● **TAREFA 1**
Diga se cada afirmação concorda com a reportagem. Responda sim ou não e cite as palavras exatas que decidem cada caso.
(a) O jogo entre Brasil e Marrocos terminou empatado.
(b) O quinto jogo das finais da NBA foi disputado em Nova York.
(c) Jalen Brunson marcou 10 pontos seguidos.
● **TAREFA 2**
Por favor, liste todas as equipes e seleções que, segundo a reportagem, disputaram as partidas de sábado.
● **TAREFA 3**
Responda às perguntas sobre a reportagem, uma por linha:
(a) Em que horário local terminou o jogo entre Brasil e Marrocos?
(b) Quantas das quatro primeiras partidas das finais o Knicks havia vencido?
(c) Quantos pontos de vantagem os donos da casa chegaram a abrir no jogo de basquete?

● **TRECHO DO DOCUMENTO**
↓↓↓

Após o clima ‘tranquilo’ da estreia da Seleção Brasileira na Copa do Mundo de 2026, Nova York viveu um dos momentos mais esperados da história: o terceiro título da NBA do Knicks
Por Pedro Bueno, enviado especial do No Ataque
Nova York – Foi possível ver duas “faces” da mesma cidade. E essa distinção se deu pelo comportamento da sociedade e não só pelo esporte. Uma transformação digna de vários filmes que já se passaram na “big apple”.
Nova York começou o sábado (13/6) com movimento, mas com a calmaria de haver um confronto como Brasil e Marrocos pela Copa do Mundo logo ao lado, no MetLife Stadium – que fica em East Rutheford, em Nova Jersey, mas “abriga” também a região vizinha. Eram duas seleções com bons jogadores, só que sem rivalidade e com um respeito mútuo visto até mesmo entre torcedores.
Por isso, só foi à noite, após o empate por 1 a 1 entre os países no futebol, que a metrópole dos Estados Unidos “explodiu”. O jogo da primeira rodada da fase de grupos da Copa do Mundo terminou às 20h05 no horário local (21h05 de Brasília), 25 minutos antes do início do duelo que transformaria a história do esporte de Nova York.
Em San Antonio, no Texas, New York Knicks e Spurs se enfrentaram pelo quinto jogo das finais da NBA, liga estadunidense de basquete. Como havia vencido três das quatro primeiras partidas, o visitante precisava apenas de um triunfo. E conseguiu, mais uma vez de virada. Um triunfo que não só entrou na história, como também “enloqueceu” os moradores da metrópole.
Outra Nova York por causa do basquete
A Nova York visitada pelo No Ataque durante o dia ganhou outros contornos após o jogo da Seleção Brasileira. A tensão do início de jogo de basquete ganhou contornos ainda mais dramáticos quando os donos da casa abriram 15 pontos logo ao cravar o 33º tento, tendo uma vantagem considerável ainda no segundo quarto. Só que era noite de Knicks.
Mesmo no Frost Bank Center, o time se impôs, buscou a virada com uma arrancada impressionante de Jalen Brunson. Com o placar desforável em 83 a 73, o craque do Knicks chamou a responsabilidade e marcou 10 pontos seguidos, empatando a partida. Depois disso, o time levou dois tentos, mas ele voltou a pontuar três vezes e foi o responsável pela virada.

↑↑↑

● **DADOS FORNECIDOS**
↓↓↓

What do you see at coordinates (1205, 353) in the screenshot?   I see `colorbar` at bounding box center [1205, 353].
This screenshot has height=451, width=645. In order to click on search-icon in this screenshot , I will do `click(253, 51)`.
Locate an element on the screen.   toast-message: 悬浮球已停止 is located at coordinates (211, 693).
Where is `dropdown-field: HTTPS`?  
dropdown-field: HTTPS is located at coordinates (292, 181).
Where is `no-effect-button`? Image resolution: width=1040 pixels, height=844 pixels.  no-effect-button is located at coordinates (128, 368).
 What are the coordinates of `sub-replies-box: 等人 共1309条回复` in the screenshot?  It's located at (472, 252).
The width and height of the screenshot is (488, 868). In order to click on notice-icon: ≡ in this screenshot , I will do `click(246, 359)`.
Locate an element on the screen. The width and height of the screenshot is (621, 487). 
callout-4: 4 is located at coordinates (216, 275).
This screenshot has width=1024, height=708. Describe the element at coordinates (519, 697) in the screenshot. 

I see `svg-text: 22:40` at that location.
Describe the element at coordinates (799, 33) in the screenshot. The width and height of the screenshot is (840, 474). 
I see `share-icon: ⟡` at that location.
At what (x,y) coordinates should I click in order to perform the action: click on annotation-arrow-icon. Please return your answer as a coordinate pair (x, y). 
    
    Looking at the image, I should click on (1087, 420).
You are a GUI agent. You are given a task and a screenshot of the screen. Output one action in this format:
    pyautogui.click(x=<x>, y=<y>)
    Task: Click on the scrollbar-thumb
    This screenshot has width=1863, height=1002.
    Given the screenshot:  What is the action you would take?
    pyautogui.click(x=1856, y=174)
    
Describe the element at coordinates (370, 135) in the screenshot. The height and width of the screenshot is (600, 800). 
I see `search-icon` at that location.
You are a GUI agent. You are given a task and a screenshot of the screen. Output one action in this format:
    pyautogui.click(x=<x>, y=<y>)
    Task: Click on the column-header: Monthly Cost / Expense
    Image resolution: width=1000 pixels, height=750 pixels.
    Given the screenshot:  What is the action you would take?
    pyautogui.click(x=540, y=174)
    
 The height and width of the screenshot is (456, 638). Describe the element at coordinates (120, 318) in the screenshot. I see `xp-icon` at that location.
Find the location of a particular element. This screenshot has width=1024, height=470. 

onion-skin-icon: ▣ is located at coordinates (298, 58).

↑↑↑

● **RESPOSTA 1**
(a) Sim: "após o empate por 1 a 1 entre os países no futebol"
(b) Não: "Em San Antonio, no Texas, New York Knicks e Spurs se enfrentaram pelo quinto jogo das finais da NBA"
(c) Sim: "marcou 10 pontos seguidos, empatando a partida"

● **RESPOSTA 2**
Seleção Brasileira (Brasil), Marrocos, New York Knicks, Spurs

● **RESPOSTA 3**
(a) Às 20h05 (21h05 de Brasília).
(b) Três.
(c) 15 pontos.